■ Exercises to complete
1) In the post about the girls' baking and activities, what kind of birds were making a nest on the porch?
2) Output the stretch of the post about the girls' baking and activities from "I made a coffee" through "make it work.".
3) Write the next part of the post about the girls' baking and activities, picking up after its final sentence.

■ Supplied text
####################
I made a coffee cake and put some of the batter in two Easy Bake Oven pans for the girls to bake for an American Girl tea party.  They had been asking for quite awhile to do this and enjoyed it so much.  I am only sorry it took me so long to  get the ball rolling. 

  • Stays busy with crafts with her sister and best friend, Anna.  Both girls have enjoyed the crafts at Boys and Girls club this year.  They just had the last regular season meeting last week and will have a banquet for moms and grandmas in a few weeks.  They have been going through the "Keeper's at Home" curriculum and will have an apron-themed banquet.  We wish Grandma lived closer and we could treat her to a night out:(
  •  Goes on walks with Zoe and her mom
  •  Rediscovered the jump rope along with the muscles needed to make it work.  
  • Is our little bird watcher.  She had been so busy watching the little finches making a nest on our porch.  She gave us updates from her school table when an egg fell out of the nest, when she thought the eggs hatched (she was right) and called me to look when the little ones first stuck their heads out of the nest for the parents to feed.  She was absolutely heartbroken when some animal must have gotten into the nest one night and destroyed it and all its precious contents.
####################
■ Data block

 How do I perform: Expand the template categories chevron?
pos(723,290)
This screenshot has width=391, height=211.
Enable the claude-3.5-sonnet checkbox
####################
■ Answers for this exercise
1) Finches.

2)
I made a coffee cake and put some of the batter in two Easy Bake Oven pans for the girls to bake for an American Girl tea party.  They had been asking for quite awhile to do this and enjoyed it so much.  I am only sorry it took me so long to  get the ball rolling. 

  • Stays busy with crafts with her sister and best friend, Anna.  Both girls have enjoyed the crafts at Boys and Girls club this year.  They just had the last regular season meeting last week and will have a banquet for moms and grandmas in a few weeks.  They have been going through the "Keeper's at Home" curriculum and will have an apron-themed banquet.  We wish Grandma lived closer and we could treat her to a night out:(
  •  Goes on walks with Zoe and her mom
  •  Rediscovered the jump rope along with the muscles needed to make it work.

3)
  • Is enamored with Pandora and his music playlist.  The rest of the kids are so sick of the Lion King sound track especially, "Can You Feel the Love Tonight," which Seth recently informed me is his favorite song right now.  He also likes the Narnia and Lord of the Rings soundtracks and can usually tell me right when they come on which song goes to which movie.  He also has many of the words memorized to several of the songs from Les Miserables.  The kids are also tired of hearing him sing, "I Dreamed a Dream."
  • Told me the Bach Festival that I took the kids too "was much better than I thought it would be."  I was happy to hear that because one of my reasons for getting tickets and taking time to go to Calvin College one morning was because I knew he enjoyed music so much.   It was a music concert especially for kids  put on by the GR symphony.  They were able to hear some of Grand Rapids finest musicians including voice, strings, piano, organ, and percussion.  It was well done and even humorous.  
  • Has been nicknamed "The Professor" by a senior level student at BSF and the name has kind of stuck.   We occasionally tease him with that name when he is acting a little smart.
Is losing his two top teeth!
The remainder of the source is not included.